**Dataset excerpts:**
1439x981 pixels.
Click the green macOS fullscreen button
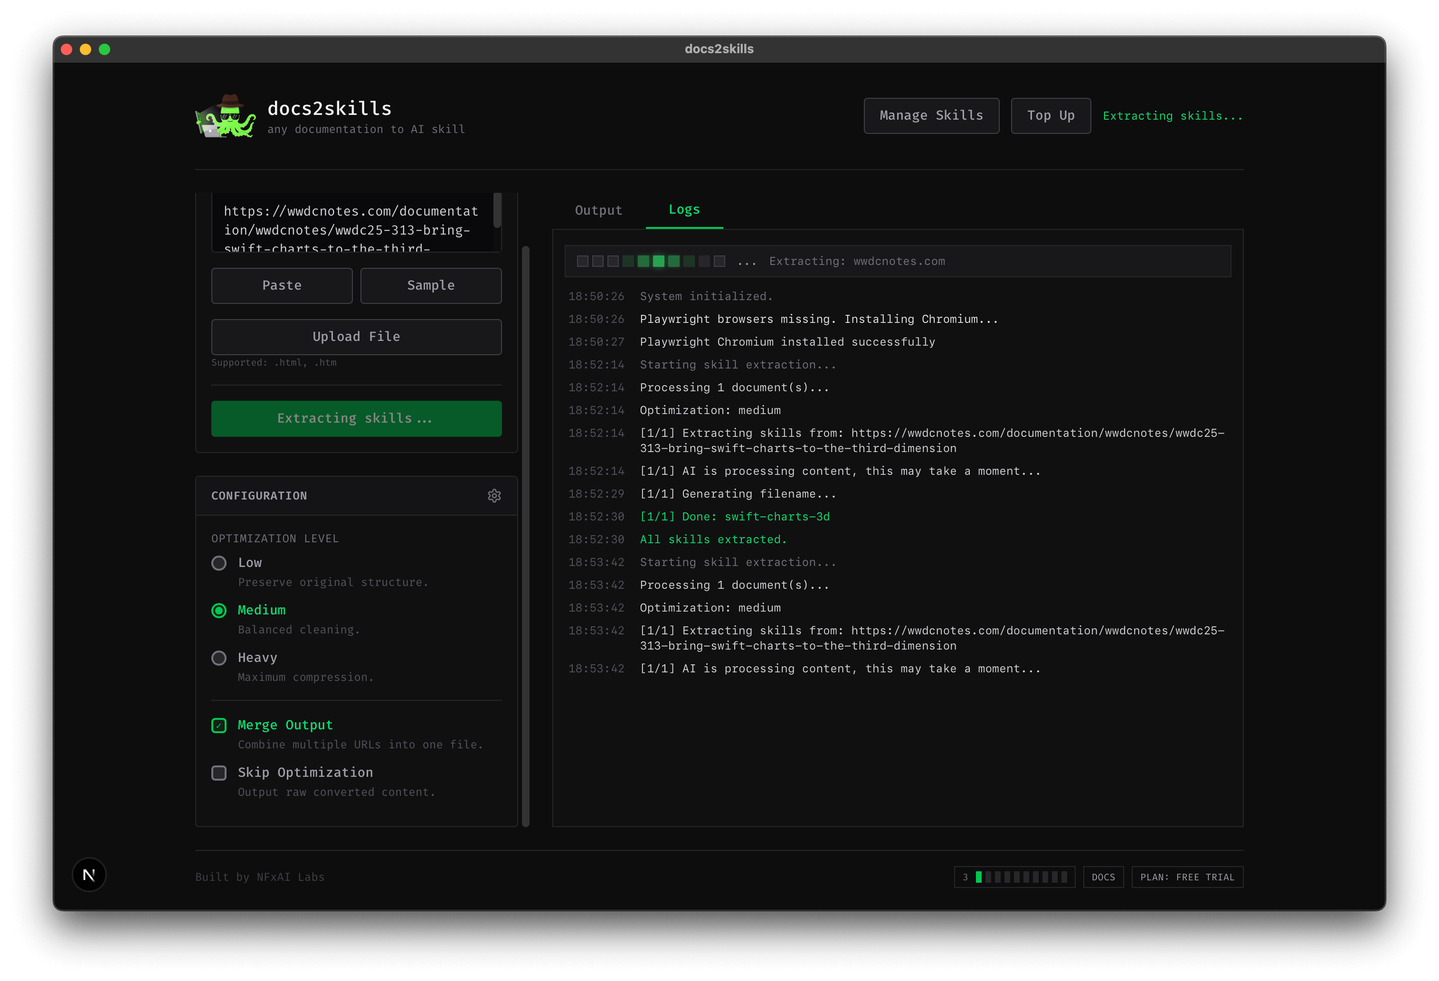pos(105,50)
---
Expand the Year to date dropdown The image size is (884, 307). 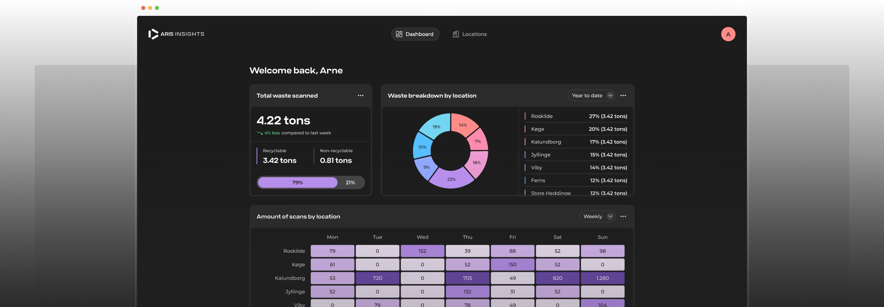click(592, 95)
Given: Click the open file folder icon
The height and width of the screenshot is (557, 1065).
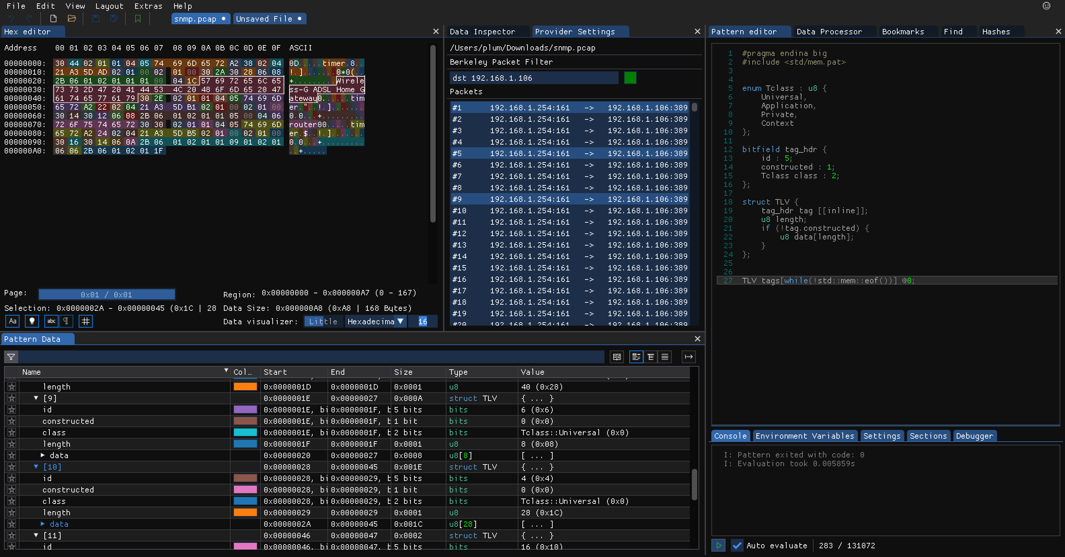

**Task instructions:** Transcribe, exactly and without additions, the lines of the records above, beginning with the line that contains "Given: Click the open file folder icon" and ending with the line that contains "The height and", both included.

**Response area:**
Given: Click the open file folder icon
The height and width of the screenshot is (557, 1065).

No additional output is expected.